- Problem
Recast the material from the line containing "You are a GUI" through the line containing "click(x=17, y=279)" as a JSON list of strings, one per line, leaving out blank lines.

--- start Dataset extract ---

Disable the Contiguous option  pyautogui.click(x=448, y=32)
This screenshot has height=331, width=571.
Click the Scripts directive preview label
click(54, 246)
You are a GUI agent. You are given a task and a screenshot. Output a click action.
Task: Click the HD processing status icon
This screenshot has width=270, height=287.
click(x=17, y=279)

--- end Dataset extract ---
--- start Dataset extract ---

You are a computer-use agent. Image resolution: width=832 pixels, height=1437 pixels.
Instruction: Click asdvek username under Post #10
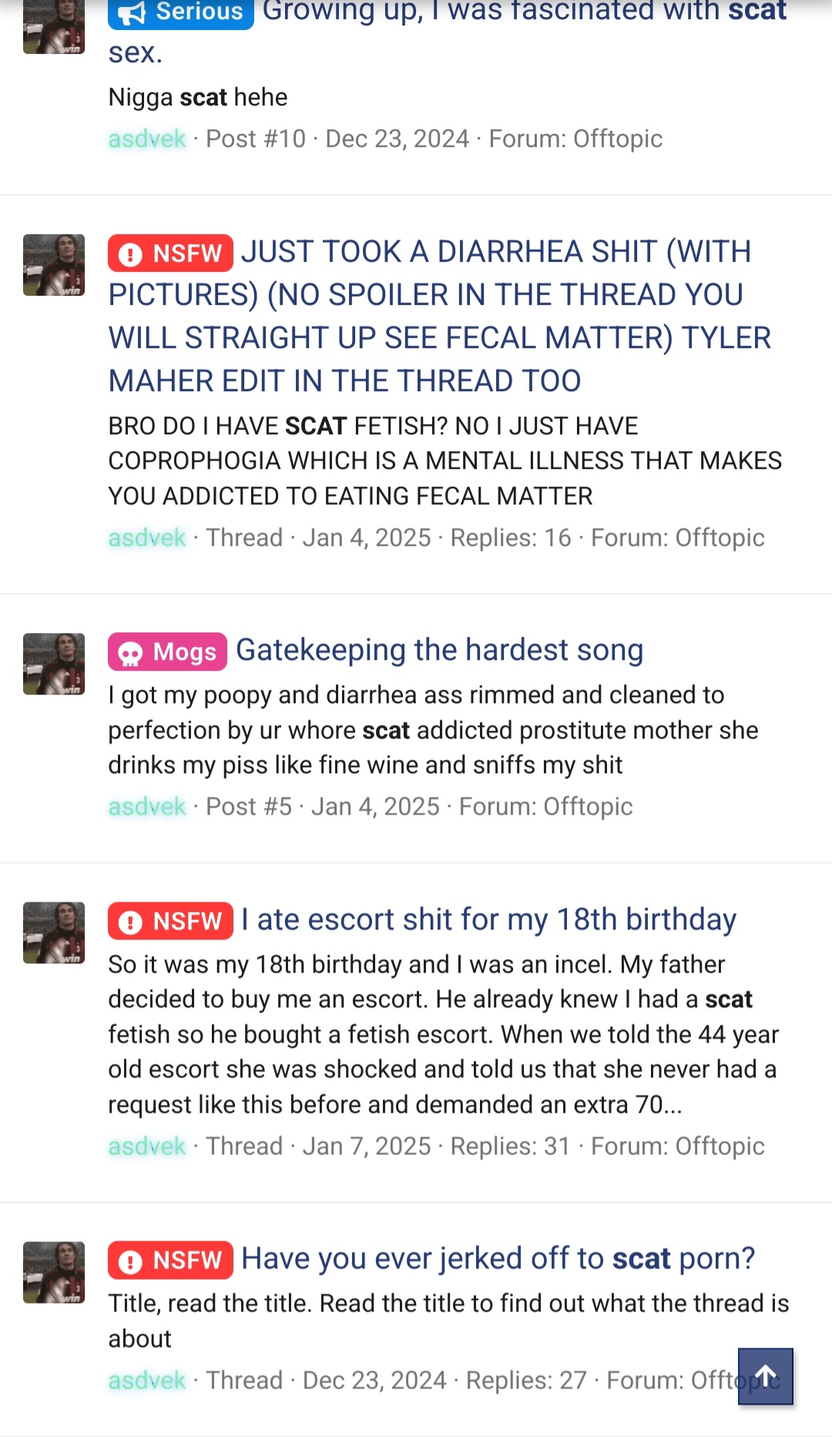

--- end Dataset extract ---

- Task answer
[
  "You are a GUI agent. You are given a task and a screenshot. Output a click action.",
  "Task: Click the HD processing status icon",
  "This screenshot has width=270, height=287.",
  "click(x=17, y=279)"
]